Well operation is one of the key foundations for optimal production of hydrocarbons from unconventional shale plays. However, optimal production practices do not follow the versatility of "one size fits all" phenomenon. Completion strategy, Pressure-Volume-Temperature (PVT) properties and petrophysical properties vary from play to play. Hence, the well operating practices should be custom tailored to suit the completion and fluid properties.

In this paper, we propose optimal shut-in practices for dry gas shale reservoirs. We elaborated our study from a Marcellus shale dataset. Marcellus shale dry gas window has in place fluid properties that differ from liquid rich reservoirs like Eagle Ford and Wolfcamp shales. Therefore, production best practices borrowed "as-is" from liquid rich reservoirs and applied to dry gas reservoirs (or vice versa) may not affect the well ultimate recoveries in a positive manner and in some cases, may even reduce the expected ultimate recoveries (EUR's).

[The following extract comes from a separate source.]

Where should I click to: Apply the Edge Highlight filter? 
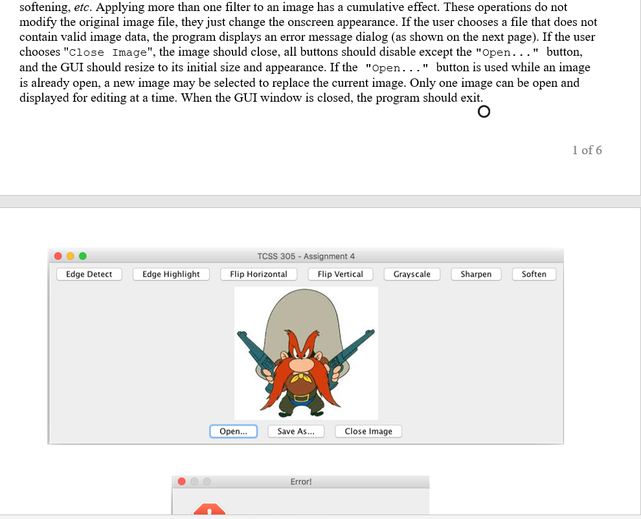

We show that the practice of "well conditioning", "resting" or "soak-in" i.e. shutting in the well for a significant time after hydraulic fracturing and before connecting to pipeline as well as frequent shut-in impedes the water unloading from the dry gas reservoirs. This leads to reduction in matrix permeability with an additional skin introduced by water imbibition.

Our methodology by simultaneously history matching gas rate, flowing bottomhole pressure (FBHP) and water rates in a reservoir simulator. We observe that after shut-in, water to gas ratio (WGR) decreases and gas rate increases. However, this increased gas rate is accompanied with higher declines in rates and pressures and ultimately leads to lower EUR's. The reduction in EUR in our case is modeled as a function of water saturation increase in the matrix due to imbibition. Thus, EUR in our study is a function of duration of shut-in and the time in well life at which the shut-in occurs.